If the bishops believe, as strongly as Dolan’s release suggests, that significant constitutional issues are at stake, they will need to employ a compelling strategy as well as conviction. Engaging the political world with any hope of success will require a bit of give-and-take and a presumption on the bishops’ part of the goodwill of those they hope to bring to their point of view. They could begin by scouring the Catholic academy for the most authoritative lay voices -- those who don’t approach the political arena with the same deficits in credibility and public image as the bishops -- to articulate the case. They should be relying on people of substance, not screaming buffoons who see sinister anti-Catholic plots around every corner. Nor should they be relying on personnel or money from groups who come with a partisan ax to grind.

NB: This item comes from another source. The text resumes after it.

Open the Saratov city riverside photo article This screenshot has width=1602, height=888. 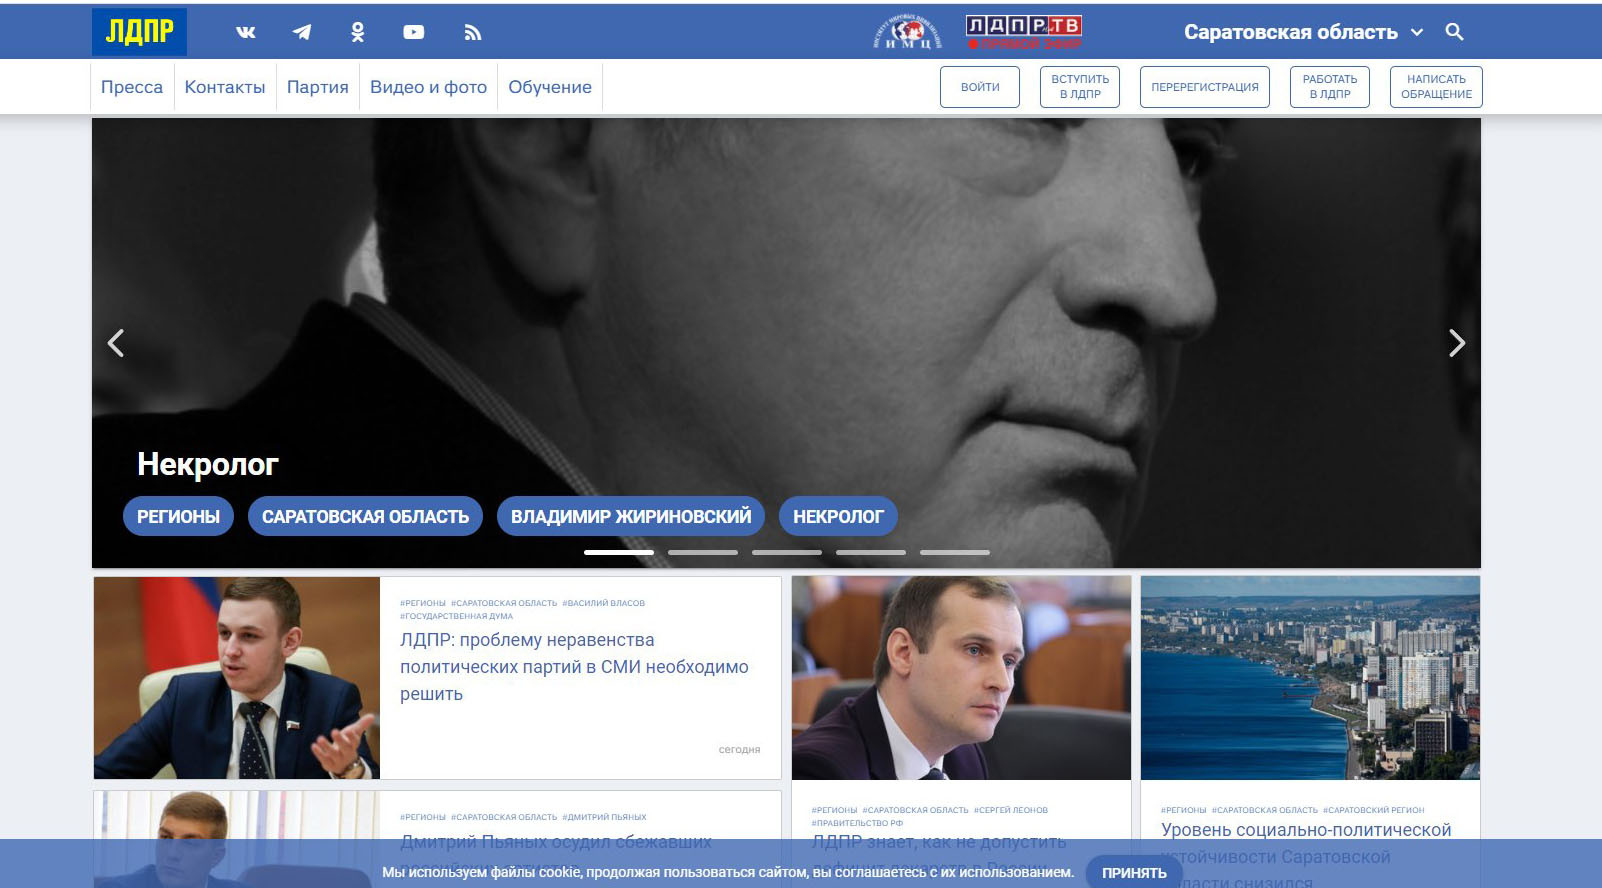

In all of the questions that will arise about who’s funding the effort, who’s supplying personnel, who’s articulating the case, the bishops would begin to re-establish credibility by being as transparent and balanced as they are convinced of their point of view. The Catholic voice, an essential component of the public conversation, will not be persuasive by virtue of the episcopal office or the creation of a new committee. Asserting that voice will take skill, patience and building alliances with groups and individuals who may not agree with the bishops on everything but who could make common cause on important issues. The sad irony of the moment is that the church has never before had as robust a presence in the places of power -- through elected representatives, governors, judicial appointments and business leaders -- as it currently does, nor has it ever before brought such a damaged image to its discussions with power.